*Material provided*:
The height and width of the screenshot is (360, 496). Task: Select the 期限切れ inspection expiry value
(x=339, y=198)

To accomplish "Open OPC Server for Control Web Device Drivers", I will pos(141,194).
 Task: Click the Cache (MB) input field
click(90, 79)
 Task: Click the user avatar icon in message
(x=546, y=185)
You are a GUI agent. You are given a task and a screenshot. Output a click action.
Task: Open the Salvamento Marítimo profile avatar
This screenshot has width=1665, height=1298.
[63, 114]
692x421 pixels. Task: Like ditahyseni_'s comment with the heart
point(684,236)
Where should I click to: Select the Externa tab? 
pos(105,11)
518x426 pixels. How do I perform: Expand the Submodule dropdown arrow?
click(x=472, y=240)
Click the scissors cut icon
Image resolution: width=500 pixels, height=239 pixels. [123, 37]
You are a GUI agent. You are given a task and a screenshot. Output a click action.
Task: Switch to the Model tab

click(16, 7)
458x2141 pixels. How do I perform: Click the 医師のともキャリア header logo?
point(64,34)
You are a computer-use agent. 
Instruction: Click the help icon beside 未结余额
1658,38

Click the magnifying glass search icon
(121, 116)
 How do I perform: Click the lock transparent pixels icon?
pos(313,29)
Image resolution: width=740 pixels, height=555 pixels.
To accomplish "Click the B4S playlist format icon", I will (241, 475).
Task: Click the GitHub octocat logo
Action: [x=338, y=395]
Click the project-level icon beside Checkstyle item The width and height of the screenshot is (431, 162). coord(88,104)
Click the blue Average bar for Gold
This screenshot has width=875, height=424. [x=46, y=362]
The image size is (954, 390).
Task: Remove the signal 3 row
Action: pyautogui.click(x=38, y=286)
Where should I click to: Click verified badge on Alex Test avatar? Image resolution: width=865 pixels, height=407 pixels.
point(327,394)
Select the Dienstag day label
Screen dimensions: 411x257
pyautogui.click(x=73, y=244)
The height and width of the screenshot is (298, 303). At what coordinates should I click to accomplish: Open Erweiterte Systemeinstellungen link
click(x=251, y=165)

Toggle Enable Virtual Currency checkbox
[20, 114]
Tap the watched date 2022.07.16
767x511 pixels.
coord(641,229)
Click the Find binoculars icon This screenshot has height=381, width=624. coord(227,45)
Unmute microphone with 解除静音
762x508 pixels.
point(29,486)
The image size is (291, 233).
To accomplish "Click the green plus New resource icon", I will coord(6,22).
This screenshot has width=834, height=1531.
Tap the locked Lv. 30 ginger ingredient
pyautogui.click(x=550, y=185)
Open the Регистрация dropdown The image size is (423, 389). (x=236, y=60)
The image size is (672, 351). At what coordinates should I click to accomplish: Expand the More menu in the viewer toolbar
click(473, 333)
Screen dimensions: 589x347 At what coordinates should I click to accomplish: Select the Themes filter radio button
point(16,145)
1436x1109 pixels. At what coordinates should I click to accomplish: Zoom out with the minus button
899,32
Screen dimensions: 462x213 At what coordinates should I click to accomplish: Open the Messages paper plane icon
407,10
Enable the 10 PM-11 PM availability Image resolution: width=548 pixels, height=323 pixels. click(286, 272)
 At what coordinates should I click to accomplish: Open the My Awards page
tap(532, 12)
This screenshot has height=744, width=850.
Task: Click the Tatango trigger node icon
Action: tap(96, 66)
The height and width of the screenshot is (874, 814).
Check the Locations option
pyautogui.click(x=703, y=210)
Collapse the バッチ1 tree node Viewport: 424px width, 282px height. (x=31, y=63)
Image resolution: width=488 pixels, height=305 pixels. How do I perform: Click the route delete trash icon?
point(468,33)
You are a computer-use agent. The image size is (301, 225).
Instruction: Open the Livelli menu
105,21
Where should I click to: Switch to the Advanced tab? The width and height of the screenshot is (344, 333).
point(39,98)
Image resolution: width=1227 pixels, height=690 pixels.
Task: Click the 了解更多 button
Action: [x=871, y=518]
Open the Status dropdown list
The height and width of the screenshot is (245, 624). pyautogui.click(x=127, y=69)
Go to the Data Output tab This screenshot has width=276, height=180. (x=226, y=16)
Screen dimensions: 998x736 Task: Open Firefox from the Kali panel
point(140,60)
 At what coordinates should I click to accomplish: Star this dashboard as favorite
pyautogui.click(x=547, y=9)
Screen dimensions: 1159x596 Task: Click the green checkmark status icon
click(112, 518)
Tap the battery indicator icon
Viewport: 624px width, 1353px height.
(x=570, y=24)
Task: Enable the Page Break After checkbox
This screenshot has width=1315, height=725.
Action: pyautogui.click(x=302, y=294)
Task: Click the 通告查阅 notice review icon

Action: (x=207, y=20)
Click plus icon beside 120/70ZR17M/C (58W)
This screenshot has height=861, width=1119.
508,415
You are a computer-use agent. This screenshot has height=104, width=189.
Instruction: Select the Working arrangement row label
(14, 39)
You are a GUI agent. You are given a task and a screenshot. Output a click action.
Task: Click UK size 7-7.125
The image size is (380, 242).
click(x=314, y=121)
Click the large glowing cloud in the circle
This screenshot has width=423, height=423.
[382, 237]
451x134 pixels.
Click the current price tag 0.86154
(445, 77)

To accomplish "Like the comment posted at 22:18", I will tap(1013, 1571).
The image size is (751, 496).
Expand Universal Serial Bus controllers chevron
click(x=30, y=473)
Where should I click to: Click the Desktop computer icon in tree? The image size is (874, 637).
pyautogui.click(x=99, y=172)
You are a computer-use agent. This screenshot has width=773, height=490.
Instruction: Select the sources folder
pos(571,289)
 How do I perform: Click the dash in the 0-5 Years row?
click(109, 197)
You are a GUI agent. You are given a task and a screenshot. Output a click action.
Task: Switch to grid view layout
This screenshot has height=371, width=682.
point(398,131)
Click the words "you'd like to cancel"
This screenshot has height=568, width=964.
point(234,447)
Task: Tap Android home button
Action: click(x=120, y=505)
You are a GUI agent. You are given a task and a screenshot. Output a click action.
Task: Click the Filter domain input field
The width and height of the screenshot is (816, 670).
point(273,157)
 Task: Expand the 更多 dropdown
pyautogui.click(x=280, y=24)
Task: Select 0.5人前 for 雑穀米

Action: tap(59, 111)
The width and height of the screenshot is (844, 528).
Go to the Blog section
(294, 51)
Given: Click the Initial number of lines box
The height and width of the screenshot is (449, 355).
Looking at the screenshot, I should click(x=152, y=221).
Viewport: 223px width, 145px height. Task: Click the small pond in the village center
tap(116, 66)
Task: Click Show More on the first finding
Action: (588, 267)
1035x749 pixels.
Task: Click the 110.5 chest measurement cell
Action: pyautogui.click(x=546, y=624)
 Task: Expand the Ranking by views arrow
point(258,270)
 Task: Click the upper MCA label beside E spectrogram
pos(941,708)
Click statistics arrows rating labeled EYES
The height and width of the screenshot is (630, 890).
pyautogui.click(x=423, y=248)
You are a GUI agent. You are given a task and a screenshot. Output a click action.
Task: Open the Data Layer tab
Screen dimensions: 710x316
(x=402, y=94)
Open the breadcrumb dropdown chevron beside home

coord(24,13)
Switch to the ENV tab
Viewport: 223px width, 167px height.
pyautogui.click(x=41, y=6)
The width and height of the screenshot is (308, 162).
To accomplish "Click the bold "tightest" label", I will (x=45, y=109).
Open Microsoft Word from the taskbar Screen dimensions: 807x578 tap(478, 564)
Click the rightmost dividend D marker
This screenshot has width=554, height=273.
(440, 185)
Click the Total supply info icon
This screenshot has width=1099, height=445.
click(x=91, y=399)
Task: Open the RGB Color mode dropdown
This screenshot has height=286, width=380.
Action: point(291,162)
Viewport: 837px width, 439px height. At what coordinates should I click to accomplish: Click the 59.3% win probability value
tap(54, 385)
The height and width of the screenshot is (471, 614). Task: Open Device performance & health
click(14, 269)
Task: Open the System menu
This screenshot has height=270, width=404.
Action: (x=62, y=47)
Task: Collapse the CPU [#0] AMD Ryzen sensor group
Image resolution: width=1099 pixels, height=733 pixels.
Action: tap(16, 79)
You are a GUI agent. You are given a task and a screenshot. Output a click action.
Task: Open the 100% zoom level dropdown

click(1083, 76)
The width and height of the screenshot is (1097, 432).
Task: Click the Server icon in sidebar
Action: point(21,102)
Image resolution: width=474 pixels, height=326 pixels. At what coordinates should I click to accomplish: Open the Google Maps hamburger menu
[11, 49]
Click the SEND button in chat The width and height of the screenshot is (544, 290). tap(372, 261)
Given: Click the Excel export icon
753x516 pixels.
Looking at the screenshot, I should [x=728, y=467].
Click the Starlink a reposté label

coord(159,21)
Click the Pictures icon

*Exercise aim*: In the entries above, find every line holding the word "Data" and copy it out.

*Reply to the task*:
Go to the Data Output tab This screenshot has width=276, height=180. (x=226, y=16)
Task: Open the Data Layer tab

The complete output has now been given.